Exercise brief:
Continue the forum thread about the force on a point charge near a dielectric block, starting right after its last line.

— START OF Source extract —

How Does Dielectric Susceptibility Affect Charge Force Calculation?

[teastu]

Can anyone help with this-a charge 10 microcoul. is at 10 cm from a large dielectric block of susceptibility 10, find force on charge.

 

[Andrew Mason]

Can anyone help with this-a charge 10 microcoul. is at 10 cm from a large dielectric block of susceptibility 10, find force on charge.

I think this is how to approach it:

1. Use Gauss' law to find the field of q at 10 cm without the dielectric present (this is the applied field E_a that induces an opposing field in the dielectric by polarizing the polar molecules in the dielectric).

2. Determine the magnitude of the induced field of the dielectric from the susceptibility \chi_e using:

P = \epsilon_0\chi_eE_a = \frac{E_i - E_a}{4\pi}

3. Apply Gauss' law to the dielectric surface to find the induced charge from the polarized dielectric.

4. Determine the force is using Coulomb's law.

AM

 

[teastu]

Thanks, but I can't still do it. 1, Won't the field due to the charge be different at different points of the large dielectric?
2, Can you give the equation quoted in SI units?
3, Please tell me how to apply Gauss's law here.
Can this be done with the method of images?

 

[Andrew Mason]

Thanks, but I can't still do it. 1, Won't the field due to the charge be different at different points of the large dielectric?

— END OF Source extract —
— START OF Material —

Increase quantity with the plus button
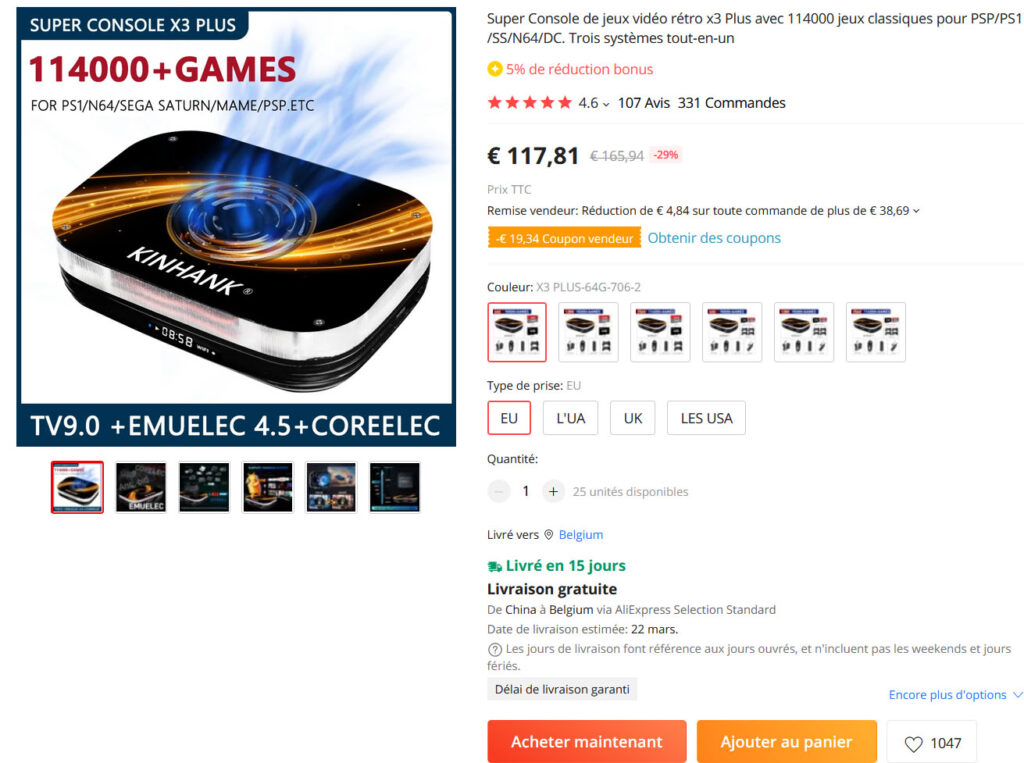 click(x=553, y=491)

— END OF Material —
— START OF Material —

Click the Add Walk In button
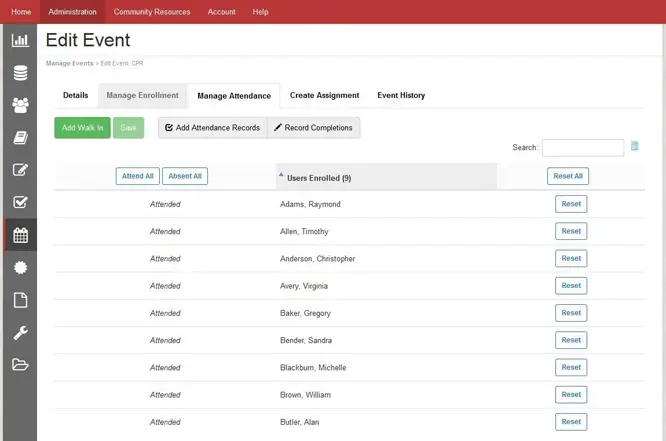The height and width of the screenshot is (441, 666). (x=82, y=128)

— END OF Material —

Answer to the task:
2, Can you give the equation quoted in SI units?
3, Please tell me how to apply Gauss's law here.
Can this be done with the method of images?

1. Gauss' law:

\oint E\cdot dA = 4\pi r^2E = q/\epsilon_0

so that gives you E from the charge q.

2. In MKS the induced field is:

E_i = \epsilon_0E(1 + \chi_0) where E is from 1

so you can work out the induced field from that.

3. Apply Gauss' law to the dielectric surface to find the induced charge per unit area:

\oint E_i\cdot dA = E_i A = q_i/\epsilon_0 = \sigma_iA/\epsilon_0

So from 1 2, and 3.: E_i = \sigma_i/\epsilon_0 = \frac{q}{4\pi r^2}(1 + \chi_0)

So that gives you the induced charge density in the dielectric.

4. Determine the force (per unit area of dielectric) using Coulomb's law.

AM

 

[Nakis]

Hi,

I am working on a similar problem, and there is something I don't understand in the approach above: the induced field (which is actually the displacement, right?) does not have the same units as the applied field - actually Ei has units C/m2! so that you can't get a charge density...

Can anyone help?

-Nakis

 

[Andrew Mason]

Hi,

I am working on a similar problem, and there is something I don't understand in the approach above: the induced field (which is actually the displacement, right?) does not have the same units as the applied field - actually Ei has units C/m2! so that you can't get a charge density...

Can anyone help?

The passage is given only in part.